**BRIEF:** Exclude the pictures, then quote exactly the lines from the one holding "Viewport: 665px width, 338px" through the last line of the records.

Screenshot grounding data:
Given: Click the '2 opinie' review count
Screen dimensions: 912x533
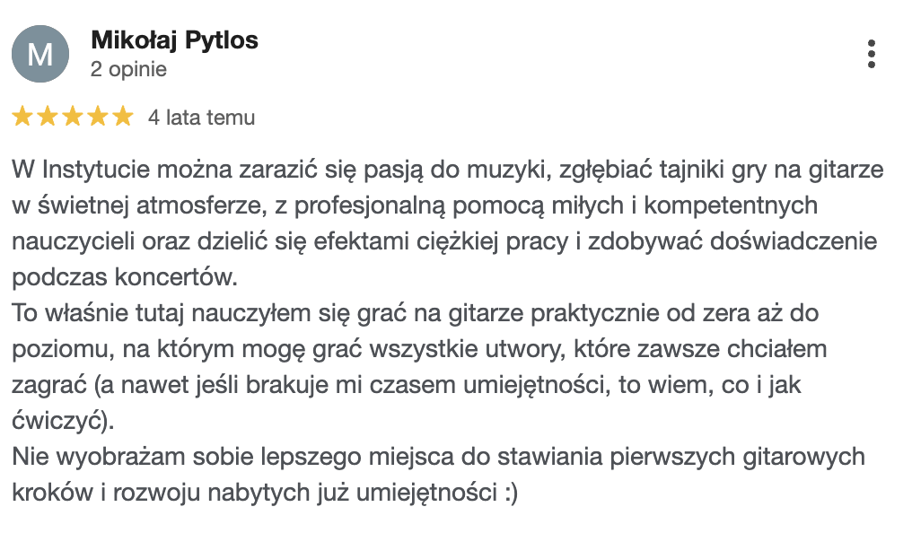Looking at the screenshot, I should coord(128,69).
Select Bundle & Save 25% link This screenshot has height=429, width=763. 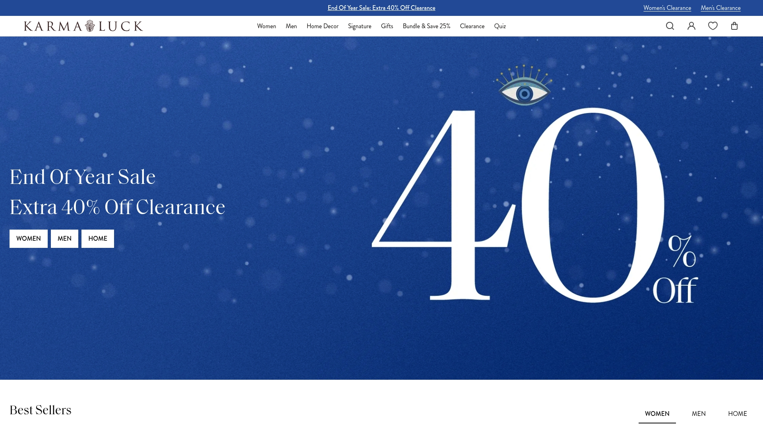tap(426, 26)
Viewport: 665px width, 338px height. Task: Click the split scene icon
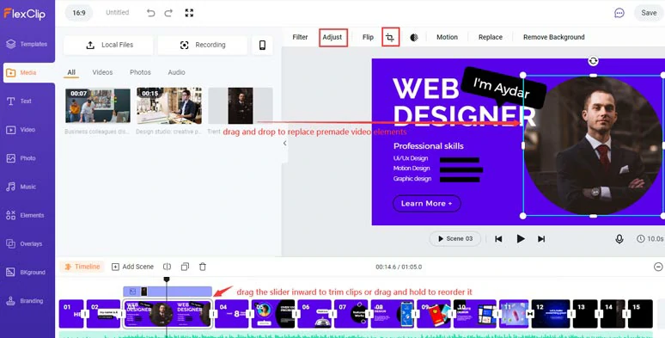pos(167,267)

**EXERCISE SOLUTION:**
Viewport: 665px width, 338px height. Task: Click the split scene icon
pos(167,267)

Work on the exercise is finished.